Kaynak: DW-WORLD.DE, 12 Nisan 2011
Fukuşima'daki felakete rağmen, Hindistan nükleer enerji planlarını rafa kaldırmayı düşünmüyor. Halkın tepkisi de her geçen gün artıyor. Özellikle Jaitapur bölgesinde kurulması planlanan nükleer santral tepki çekiyor.
Hindistan'da Devlet Nükleer Enerji Kurumu'nun Jaitapur'da satın aldığı geniş araziye henüz sükûnet hâkim.

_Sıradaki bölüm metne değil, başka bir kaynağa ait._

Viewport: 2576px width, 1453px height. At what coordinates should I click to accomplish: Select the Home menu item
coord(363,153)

Dünyanın en büyük nükleer santralinin tam burada inşa edileceğine dair tek işaretler, ufak birkaç şantiye binası ve bir tabela. Tesisin üretim kapasitesinin, Almanya'daki en büyük altı nükleer santralin toplamından fazla olması planlanıyor. “Bir daha asla Çernobil, bir daha asla Fukuşima” Ancak Hindistan'da projeye yönelik protestolar haftalardır giderek artıyor. Jaitapur'da geçen hafta sonunda yapılan protestolara 50 bine yakın göstericinin katıldığı tahmin ediliyor.

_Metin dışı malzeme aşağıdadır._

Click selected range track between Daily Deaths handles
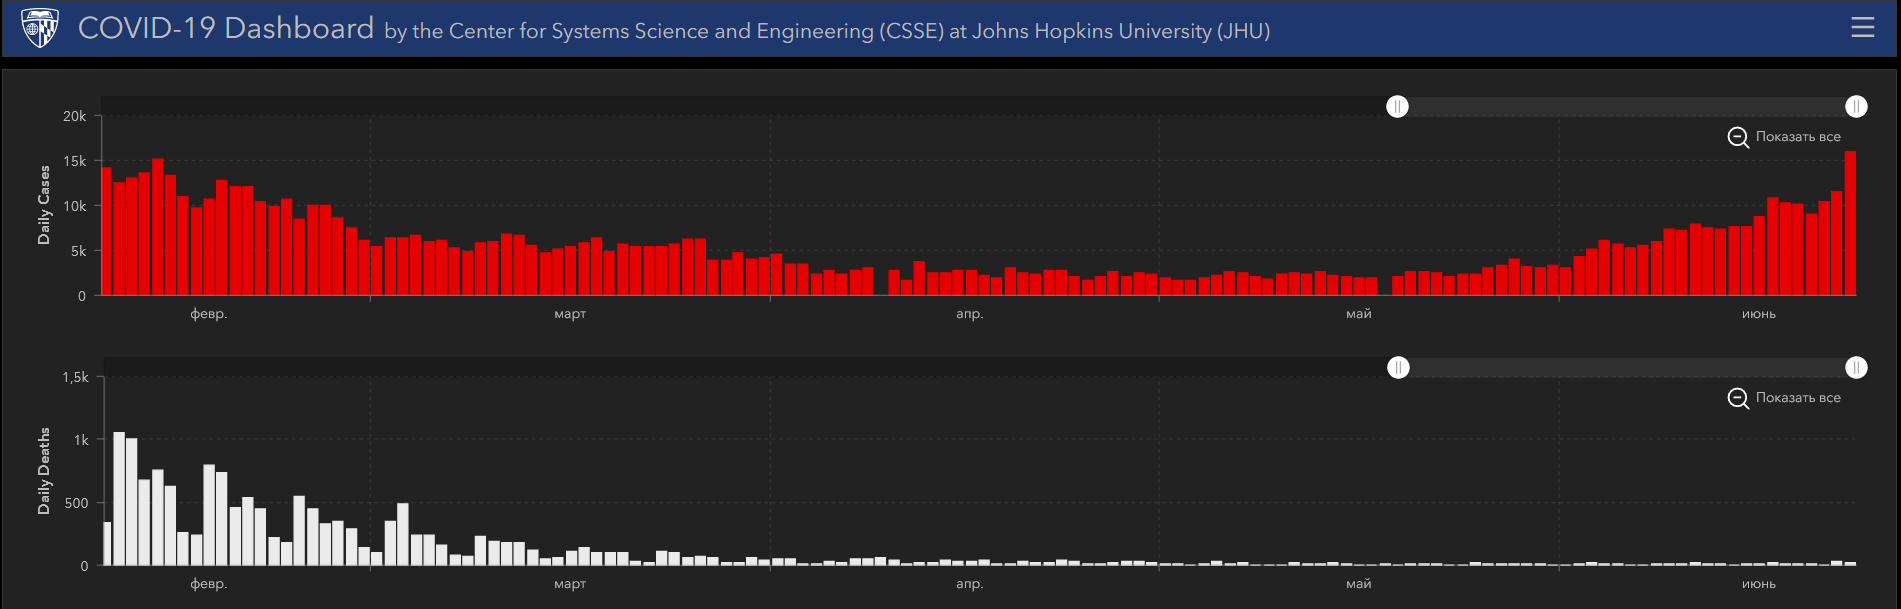The height and width of the screenshot is (609, 1901). click(x=1625, y=368)
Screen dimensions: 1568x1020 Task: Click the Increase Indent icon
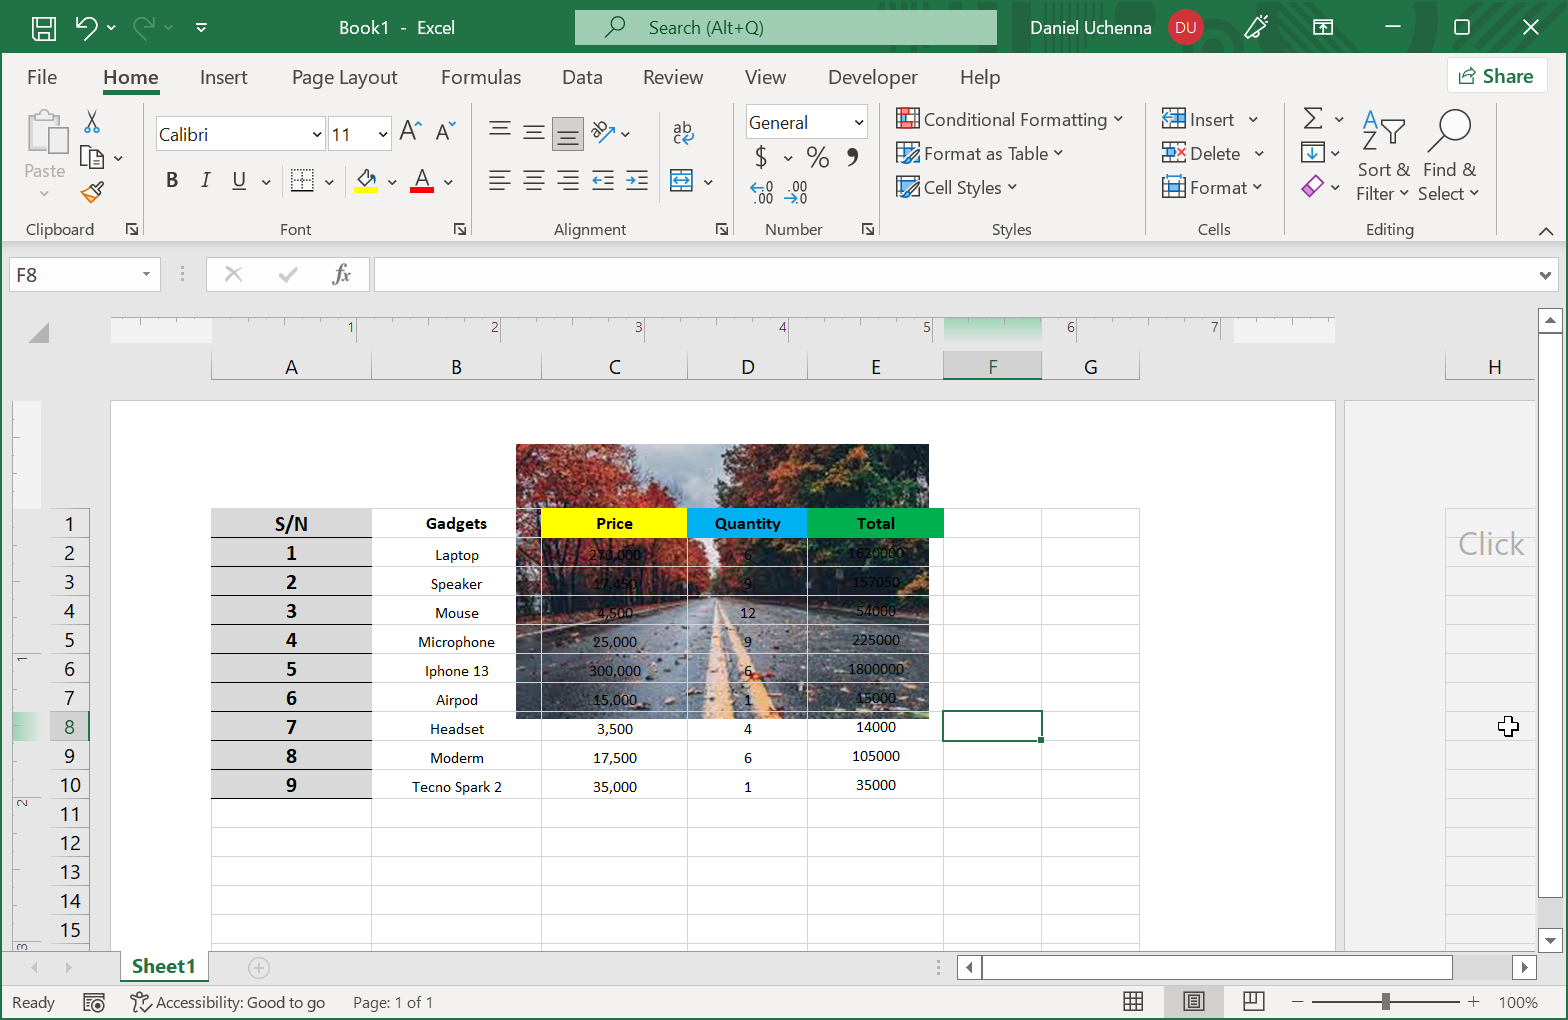(637, 181)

Mumbai ve binlerce kilometre uzaklıktaki Yeni Delhi'de bile çok sayıda gösterici sokaklara döküldü. Pankartları “Bir daha asla Çernobil, bir daha asla Fukuşima” sloganları süslüyordu. Göstericilerden biri de çevre örgütü Greenpeace'in Hindistan şubesinden Vinuta Gopal'di. Çevre korumacı Gopal hükümete vermek istedikleri mesajın, Fukuşima'da yaşananlardan sonra nükleer enerji planlarını tekrar önüne koyup düşünmesi olduğunu söylüyor ve ayrıca Jaitapur'da inşa edilmesi planlanan nükleer santrale karşı da, başbakana iletilmek üzere 70 bin imza topladıklarını belirtiyor.

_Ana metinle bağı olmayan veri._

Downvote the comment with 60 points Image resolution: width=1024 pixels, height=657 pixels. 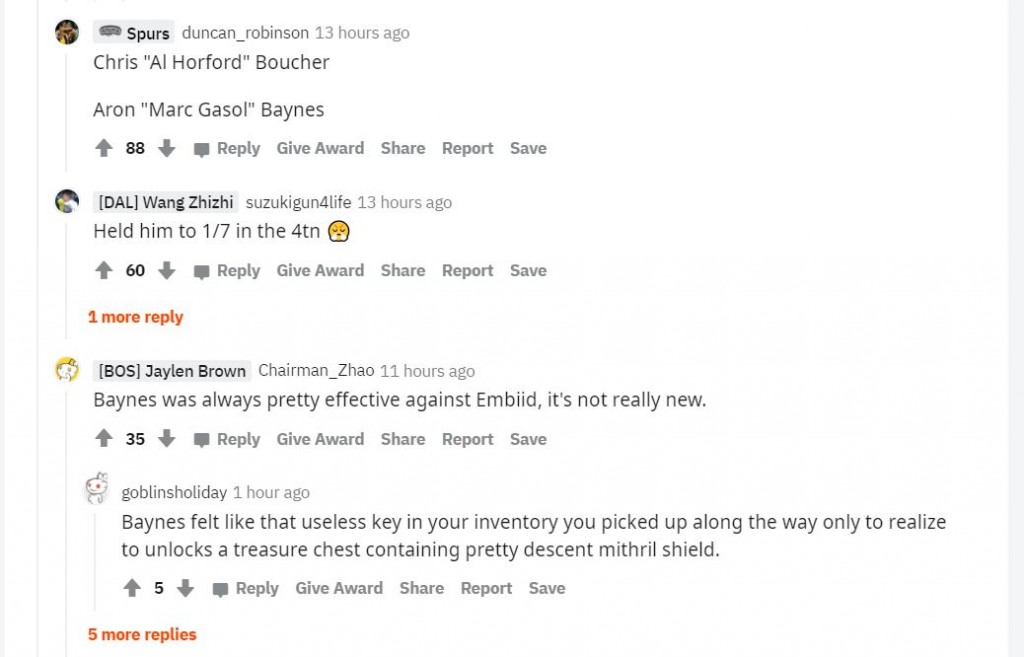coord(167,271)
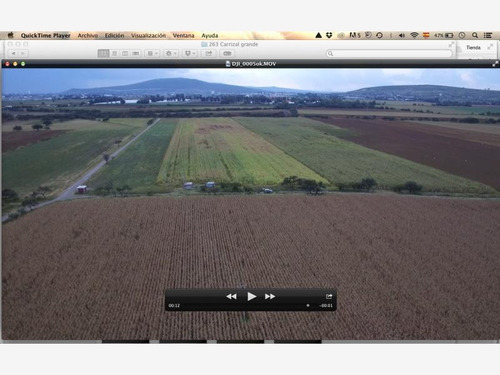Open the Spotlight search icon
The height and width of the screenshot is (375, 500).
475,35
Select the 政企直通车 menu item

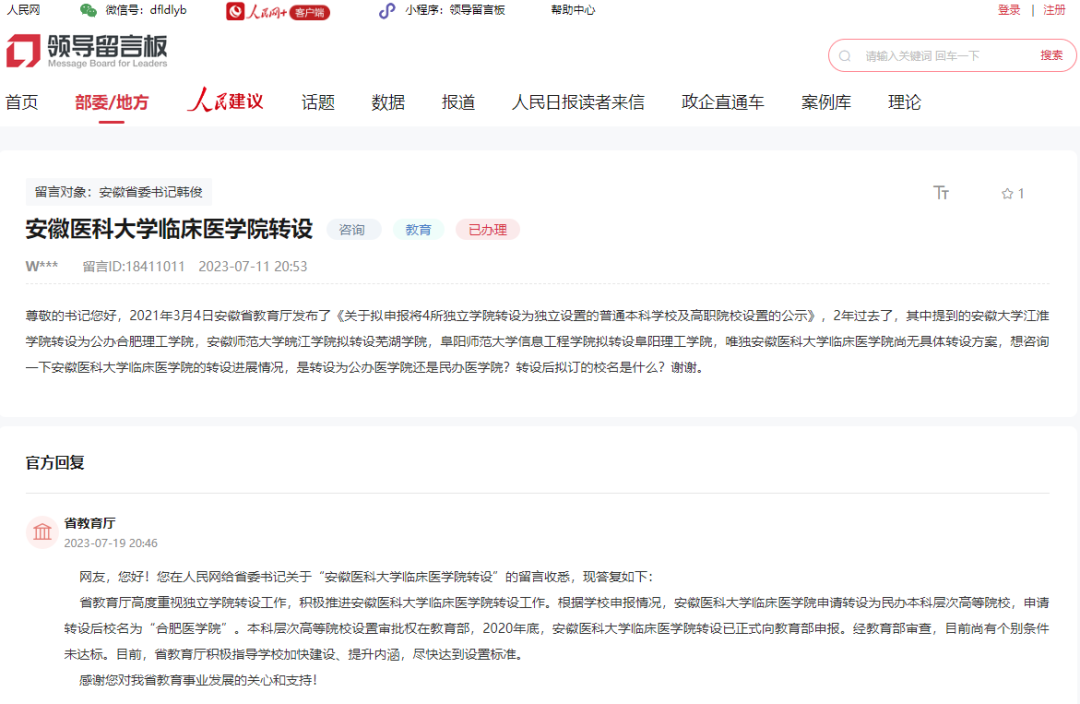click(x=722, y=102)
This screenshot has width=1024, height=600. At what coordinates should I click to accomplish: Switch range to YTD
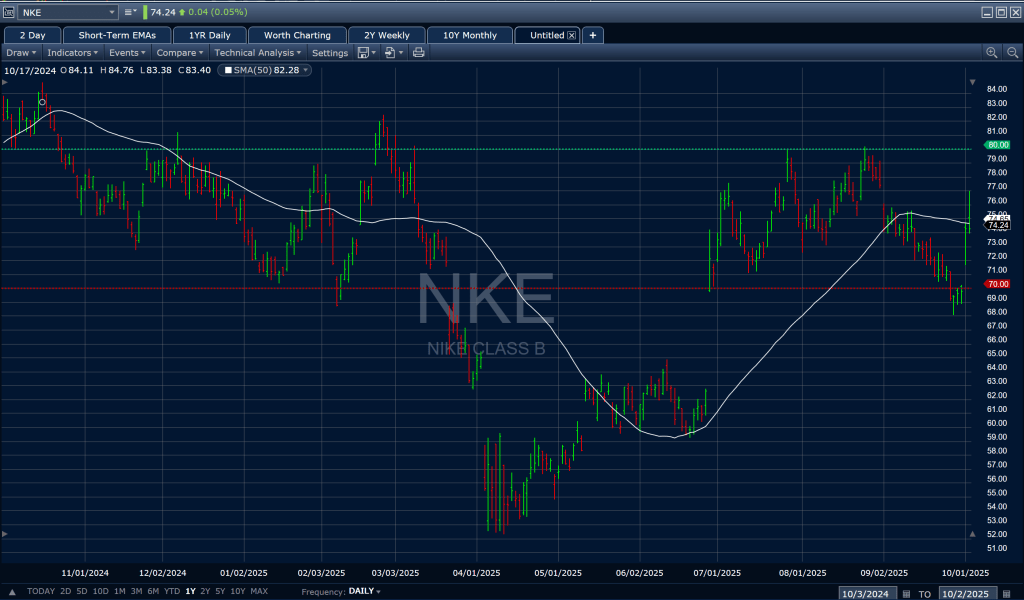[x=172, y=591]
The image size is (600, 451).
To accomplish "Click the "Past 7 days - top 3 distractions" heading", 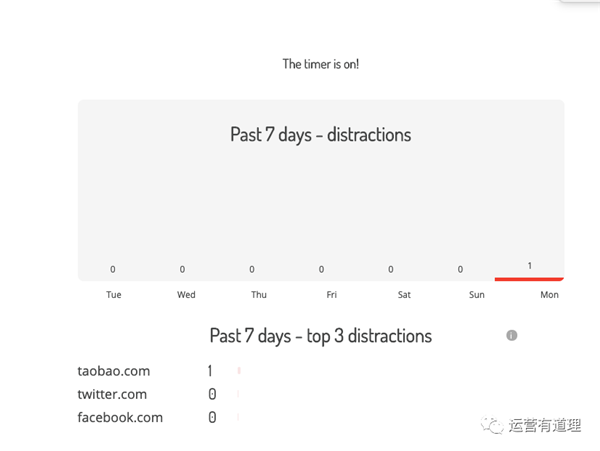I will pyautogui.click(x=321, y=336).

Deprem kuşağı üzerine nükleer santral planı Nükleer enerji karşıtlarını en çok endişelendiren, Jaitapur'un bir deprem kuşağı üzerinde olması. Bölge son olarak 2009 yılında sarsılmıştı. Ancak Jaitapur'da yaşayanların sorunları bununla da sınırlı değil. Bölge sakinlerinin önemli bir bölümü balıkçılıkla geçiniyor ve santralden denize akacak olan sıcak suyun ekolojik sistemi alt üst etmesinden çekiniyor. Jaitapur'un sakinleri öfkeli. Göstericiler, "Hükümet Jaitapur'u modern bir enerji merkezi bölgesi konumuna getirmeyi hedeflediğini söylüyor, ama aslında Jaitapur'u yeni bir Fukuşima'ya dönüştürüyor.” şeklinde konuşuyor.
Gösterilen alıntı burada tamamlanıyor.